When he had opened the door of Dod Muir’
s house, Saunders the pewterer, clad in shirt and boots, had almost fallen into the chamber clutching one of his bigger mells. Behind him his wife held her plaid about her over her shift, a lantern in her free hand, her gaze going past Gil into the dark corners, to Neil Campbell on the ladder.
‘You!’ said Saunders. ‘What are you at here? What have ye done wi Dod?’
‘The man Muir is dead,’ said the gallowglass, as the whitesmith appeared out of the rainy darkness.
Saunders’ wife screamed, and crossed herself. The whitesmith pushed past her into the house, staring round in the leaping shadows.
‘What are you about?’ demanded Saunders, raising the mell. ‘Seize the man, Noll, we’ve got him red hand!’
‘He’s been slain and hidden here,’ said Gil, ‘I’d say yesterday some time.’
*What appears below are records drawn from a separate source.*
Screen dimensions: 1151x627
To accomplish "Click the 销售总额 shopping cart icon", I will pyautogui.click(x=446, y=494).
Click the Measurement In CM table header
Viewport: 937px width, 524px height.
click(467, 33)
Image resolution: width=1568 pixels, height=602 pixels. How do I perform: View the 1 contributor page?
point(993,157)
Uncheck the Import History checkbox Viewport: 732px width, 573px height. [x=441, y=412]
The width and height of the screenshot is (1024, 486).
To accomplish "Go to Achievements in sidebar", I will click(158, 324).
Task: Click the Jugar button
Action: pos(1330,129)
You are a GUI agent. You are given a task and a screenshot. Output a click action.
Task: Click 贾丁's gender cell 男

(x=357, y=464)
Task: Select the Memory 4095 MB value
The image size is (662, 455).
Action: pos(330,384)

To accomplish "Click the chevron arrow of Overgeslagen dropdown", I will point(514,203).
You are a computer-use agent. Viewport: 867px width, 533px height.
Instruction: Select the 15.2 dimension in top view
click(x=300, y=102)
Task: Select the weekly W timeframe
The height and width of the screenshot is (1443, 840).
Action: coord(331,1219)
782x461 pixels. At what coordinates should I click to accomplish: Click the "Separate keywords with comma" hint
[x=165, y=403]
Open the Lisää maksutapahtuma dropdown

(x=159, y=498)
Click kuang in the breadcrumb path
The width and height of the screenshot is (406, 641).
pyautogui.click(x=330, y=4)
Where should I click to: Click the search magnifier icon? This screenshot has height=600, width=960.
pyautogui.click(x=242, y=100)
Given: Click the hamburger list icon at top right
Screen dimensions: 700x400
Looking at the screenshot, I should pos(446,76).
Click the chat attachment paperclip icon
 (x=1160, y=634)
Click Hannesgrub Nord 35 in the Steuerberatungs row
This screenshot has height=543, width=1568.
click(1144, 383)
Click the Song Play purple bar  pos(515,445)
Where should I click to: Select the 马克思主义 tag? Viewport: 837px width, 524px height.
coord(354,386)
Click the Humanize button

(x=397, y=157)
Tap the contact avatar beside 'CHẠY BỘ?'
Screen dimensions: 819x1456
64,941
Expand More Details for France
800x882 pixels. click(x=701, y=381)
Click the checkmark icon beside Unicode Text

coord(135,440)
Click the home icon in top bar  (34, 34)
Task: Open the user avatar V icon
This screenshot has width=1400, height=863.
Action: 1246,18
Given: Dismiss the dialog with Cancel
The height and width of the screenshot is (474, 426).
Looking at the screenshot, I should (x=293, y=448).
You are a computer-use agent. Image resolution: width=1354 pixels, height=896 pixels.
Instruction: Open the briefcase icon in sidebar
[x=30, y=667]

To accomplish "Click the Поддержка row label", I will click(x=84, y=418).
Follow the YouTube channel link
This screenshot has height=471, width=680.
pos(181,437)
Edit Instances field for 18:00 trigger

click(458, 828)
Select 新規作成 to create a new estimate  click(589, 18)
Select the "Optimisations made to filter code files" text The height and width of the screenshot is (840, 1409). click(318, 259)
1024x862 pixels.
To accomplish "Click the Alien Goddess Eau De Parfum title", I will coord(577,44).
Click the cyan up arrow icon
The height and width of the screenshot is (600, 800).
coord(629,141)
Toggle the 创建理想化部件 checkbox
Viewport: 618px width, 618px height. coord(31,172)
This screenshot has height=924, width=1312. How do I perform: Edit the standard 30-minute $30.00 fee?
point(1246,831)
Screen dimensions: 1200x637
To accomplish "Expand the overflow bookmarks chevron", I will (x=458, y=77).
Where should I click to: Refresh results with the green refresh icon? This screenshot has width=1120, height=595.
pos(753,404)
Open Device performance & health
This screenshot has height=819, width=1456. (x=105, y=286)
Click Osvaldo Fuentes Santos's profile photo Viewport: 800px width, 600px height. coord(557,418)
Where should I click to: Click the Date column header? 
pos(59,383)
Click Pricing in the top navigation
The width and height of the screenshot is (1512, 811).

Both householders began shouting, ably assisted by Saunders’ wife. The resulting broil had attracted the attention of the Watch; during it, somehow, Madam Xanthe slipped out and away without being noticed.
The Watch, five stalwart indwellers of the burgh in a mixed set of ill-fitting armour, had been deeply dismayed to find they had a murder on their hands.
‘Is it Dod Muir right enough?’ said their leader, peering into the kist in the lantern-light. ‘His face is all sideyways, it’s no that like him.’ He felt respectfully at the folded corpse, and shook his head. ‘Whoever it is, he’s caulder than charity, and he’s stiff and softened again, he’s been gone a while.’
‘Who else would it be?’ said his neighbour scornfully, hitching at a breastplate which Gil estimated had been made forty years since for a thinner man. ‘Hid here in the man’s own kist, in his own house?’
‘It might be someone he’s slew himsel,’ said one of the other watchmen.
‘You need,’ said Gil, exerting authority, ‘to send to the Castle. Get them to wake the Provost, and fetch a couple of his men back wi you.’
‘Wake the Provost?’ repeated the leader doubtfully.
‘Aye, and take up this nosy—’ began Saunders. Gil stared him down, but his wife said shrilly,
‘Ach, indeed, nothing but trouble, he is, always poking round here, uncovering what he ought not, high time he was taken up and locked away!’ She fell silent as her brother hissed something threatening in Ersche, and Gil said to the leader of the Watch,
‘It’s none of your duty to deal wi murder, man. Send one of your lads to the Castle, tell them there’s been a murder, bid them come and take over from you here.’
‘Aye, you’re right there,’ agreed the man, grasping at this idea with relief. ‘Wee Rab, away up to the Castle, d’ye hear? And the rest o us will just stay here,’ he said, with more courage now he knew the task was limited, ‘mak sure nobody moves aught they shouldny.’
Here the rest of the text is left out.